What is it about human culture that makes us gravitate toward binaries? We thrive in the realm of ‘black or white,’ ‘male or female,’ ‘good or bad,’ ‘us or them.’ And it’s the last one, us or them that is presently causing me the most grief. Is it the fault of our language, or the fault of our thought processes as determined by nature or physiology, that leads us to rely so heavily on categorization as a means to organize and understand our perception of the world?

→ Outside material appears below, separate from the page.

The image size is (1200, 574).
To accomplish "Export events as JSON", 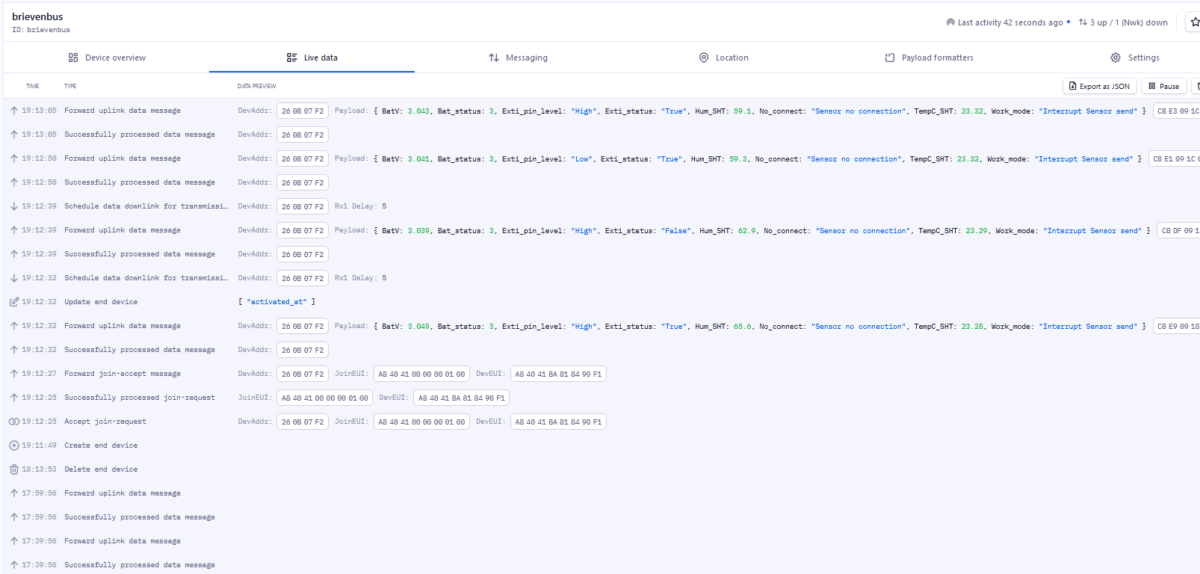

People love groups. We love to group things. This is this type of thing. This is that type of thing. They are this type of people. There are some pretty basic incarnations of this often limiting habit: grocery store aisles, restaurant menus, a phonebook (if anyone remembers what those are.) The danger in accepting this worldview as the norm is not its necessarily inclusion, but exclusion. By including filet mignon on only the ‘dinner’ section of a restaurant menu, we are saying “filet mignon is neither a breakfast food nor a lunch food.” But is that true about filet mignon? Are we not receiving the same amount of calories and nutrition and flavor no matter when in the day we eat filet mignon?

This is where social discrimination comes from. Despite the continuum of human skin color, we see black, white, brown, (and formerly yellow and red). If you are not one, you must be the other. If you are not young, you must be old. If you are not man, you must be woman. But the truth is complex. And it may be in complexity that the problem lies. Is it so easy to view the world categorically that we fall into the habit by way of laziness?

It’s easy to form groups. Waiting in any food service line that’s moving too slowly, doesn’t it become incomparably easy to talk to the stranger in front of or behind you? “This is ridiculous, why is it taking so long?” “I know, right?” Instantly you’re connected because you realize you’re in the same group of people; you’re all in a group of hungry people with things to do other than wait in a line. Dare I mention Team Edward and Team Jacob? It’s easy to create a social ‘other.’ It’s easy to say “I like/dislike people that are/do x.”

But people are more complex than that. We each know that about our individual selves, but find it difficult to see that in our other human companions. We organize in categories, and allow this to inform our view of things that are unable to be categorized. Like, yeah, you can say that lemons and bananas are both Yellow Fruits, but ultimately, one is a lemon, and one is a banana. They serve different functions. They are distinct and unique and individual. We must adopt a means of understanding the world that is as complex as the world we’re trying to understand.

Comments

  1. This post is what i like to call inception as in it got way to deep. but its somthing that i feel people need to read. i was reminded of a quote from the show nip/tuck "labels are for cans of tuna not people" and thats something i think people need to understand. Not everything is black or white, and i struggle to be around people who feel that way. I dont understand societies need to label everything, somethings just are what they are and lets leave them be.